In my MTP post, speculative decoding roughly doubled Qwen3.6-27B generation on a 3090. It's tempting to read that as "turn on MTP, go faster." So I measured it on a different model — Gemma 4 12B QAT — and it's a big win on my 3090. But the same model with the same MTP draft runs slower on an M1 Max. MTP isn't a free switch; it's a hardware-dependent lever.

My 3090 numbers

Gemma 4 12B QAT (UD-Q4_K_XL) + an MTP draft head (Q8_0-MTP, a 0.47 GB nextn head, not a full second model), single RTX 3090, decode tok/s, 3 runs each:

config	mean tok/s	speedup	draft acceptance
baseline (no MTP)	85.9	1.00×	—
MTP `n-max 2`	159.4	1.86×	0.77
MTP `n-max 3`	167.4	1.95×	0.69

A clean ~1.9× on the 3090, and unusually stable — run-to-run CV was under 0.5% (my earlier Qwen3.6-27B MTP runs were far noisier at 5–7%, needing a dozen runs; Gemma here settled in three). Same n-max 3 sweet spot as Qwen, same counterintuitive shape: deeper speculation has lower per-token acceptance (0.69 vs 0.77) but higher throughput, because more tokens land per verify step. Per-category, the win ranged 1.8×–2.2× (RAG and coding best at ~2.2×). The whole thing fit in ~8 GB of VRAM.

The same model, slower on an M1 Max

Here's the part worth the post. A cross-hardware benchmark (another tester's runs, same speed_bench.py harness and --jinja settings, so it's comparable) put Gemma 4 12B QAT+MTP at:

hardware	MTP speedup (n-max 2)
RTX 3090 (mine)	1.86×
RTX 5070 Ti laptop	1.74×
M1 Max (16", 64 GB)	0.87× — slower

Same model, same MTP draft, and the M1 Max actually loses ~13% by turning MTP on.

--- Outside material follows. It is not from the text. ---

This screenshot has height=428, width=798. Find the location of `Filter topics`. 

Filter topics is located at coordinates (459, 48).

Why MTP can make you slower

Speculative decoding wins when verifying a batch of drafted tokens is cheap relative to generating them one at a time. The draft head proposes several tokens, the main model checks them in one parallel pass, and accepted drafts give you multiple tokens for about the cost of one verify. That only pays off when you have spare compute and the verify pass is cheap:

Capable CUDA GPU (3090, 5070 Ti): lots of compute headroom, the parallel verify is cheap, the drafts land → 1.7–1.9×.
Apple Silicon (M1 Max), unified memory: running the draft adds compute the architecture doesn't have to spare relative to its memory bandwidth, and that overhead outweighs the parallel-verify gain. Net result: slower than just decoding normally.

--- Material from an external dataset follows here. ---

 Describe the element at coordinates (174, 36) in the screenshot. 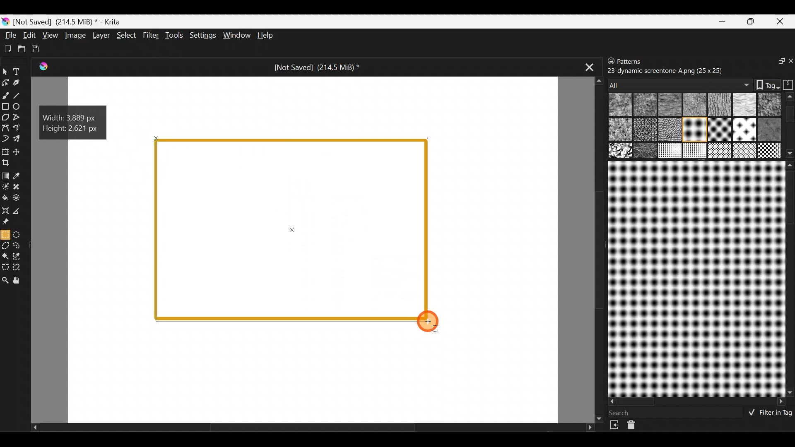

I see `Tools` at that location.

So MTP's speedup is a function of the draft-cost-to-verify-cost ratio on your specific hardware, not a property of the technique. Capable CUDA GPU: yes. Apple Silicon: measure first — it can backfire.

Honest caveats

Only the 3090 numbers are mine; the M1 Max / 5070 Ti figures are another tester's runs. Same harness and settings, so the comparison is fair, but it isn't a single controlled rig — read the cross-machine table as directional.
Gemma 4 12B it runs as a thinking model under --jinja (output routes to a reasoning channel); this doesn't affect the decode-tok/s measurement, which comes from the server's own token timings, and all machines used the same --jinja.
MTP throughput can vary run to run; the 3090 numbers were stable (CV < 0.5%), but the M1 Max's 0.87× is close enough to 1.0 that it's worth re-running before treating it as exact — the direction (a net loss) is the point.

Reproduce it (3090)

llama.cpp mainline, commit e3471b3 (already accepts the Gemma MTP draft — no special build), CUDA sm86.
Models from unsloth/gemma-4-12B-it-qat-GGUF: main gemma-4-12B-it-qat-UD-Q4_K_XL.gguf, draft gemma-4-12B-it-Q8_0-MTP.gguf.
Server: llama-server -m <main> --model-draft <draft> --spec-type draft-mtp --spec-draft-n-max 3 -np 1 -ub 512 -c 16384 -ngl 99 -fa on --jinja
Client: speed_bench.py --bench qualitative --category all --osl 1024 --concurrency 1, compared with speed_bench_compare.py.

Takeaway

MTP is one of the best generation-speed levers on a capable CUDA GPU — ~1.9× here on a 3090, for free quality-wise (the verify keeps the output exact). But "speculative decoding makes you faster" is a hardware claim, not a universal one. On Apple Silicon it can be pure overhead. Measure it on your own box before you commit to it.